Amendments and Termination

     This Agreement may be amended or terminated only by a written agreement signed by the Bank and
the Executive, except as provided by the provisions of Article 5 and except as set forth below.
This Agreement may be terminated within the 30 days preceding a Change in Control if (1) all
substantially similar arrangements sponsored by the Bank and the Corporation are terminated, and
(2) the Executive and all participants under the substantially similar arrangements receive all of
their benefits under the terminated arrangements within 12 months of the date of termination of the
arrangements. In addition, notwithstanding anything in this Agreement to the contrary, the Bank
may amend in good faith any terms of this Agreement, including retroactively, in order to comply
with Section 409A of the Code. In no event shall the Corporation or the Bank be liable for any
taxes or interest penalties incurred by the Executive under Section 409A of the Code.

Article 8

Miscellaneous

     8.1 Binding Effect. This Agreement shall bind the Executive and the Bank, and their
beneficiaries, survivors, executors, successors, administrators and transferees.
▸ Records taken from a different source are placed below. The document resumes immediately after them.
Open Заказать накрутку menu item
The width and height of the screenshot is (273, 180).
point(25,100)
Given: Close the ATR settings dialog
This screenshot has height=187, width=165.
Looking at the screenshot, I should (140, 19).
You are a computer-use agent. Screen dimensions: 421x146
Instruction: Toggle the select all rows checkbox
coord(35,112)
     8.2 No Guarantee of Employment. This Agreement is not an employment policy or contract. It
does not give the Executive the right to remain an employee of the Bank, nor does it interfere with
the Bank’s right to terminate the Executive’s employment. It also neither requires the Executive
to remain in employment with the Bank nor interferes with the Executive’s right to terminate her
employment with the Bank at any time.

     8.3 Non-Transferability. Benefits under this Agreement cannot be sold, transferred, assigned,
pledged, attached or encumbered in any manner.

     8.4 Tax Withholding. The Bank shall withhold any taxes that are required to be withheld from
the benefits provided under this Agreement.
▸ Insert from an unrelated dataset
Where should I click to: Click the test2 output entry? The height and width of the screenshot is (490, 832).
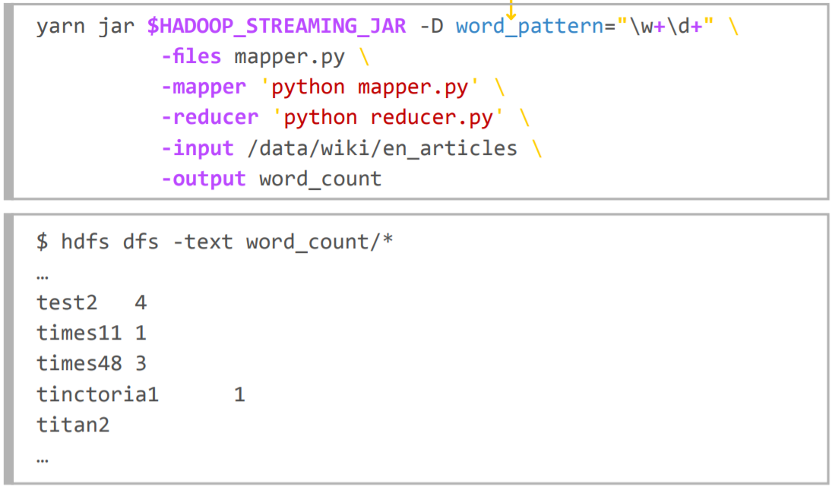click(67, 303)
     8.5 Applicable Law. This Agreement and all rights hereunder shall be governed by the laws of
the Commonwealth of Pennsylvania, except to the extent preempted by the laws of the United States
of America.

     8.6 Reorganization. The Bank shall not merge or consolidate into or with another company, or
reorganize, or sell substantially all of its assets to another company, firm, or person unless such
succeeding or continuing company, firm, or person agrees to assume and discharge the obligations of
the Bank under this Agreement. Upon the occurrence of such event, the term “Bank” as used in this
Agreement shall be deemed to refer to the successor or survivor company.

     8.7 Unfunded Arrangement. The Executive and the beneficiary thereof are general unsecured
creditors of the Bank for the payment of benefits under this Agreement. The benefits represent the
mere promise by the Bank to pay such benefits. The rights to benefits are not subject

10

 

in any manner to anticipation, alienation, sale, transfer, assignment, pledge, encumbrance,
attachment or garnishment by creditors. Any insurance on the Executive’s life is a general asset
of the Bank to which the Executive and beneficiary have no preferred or secured claim.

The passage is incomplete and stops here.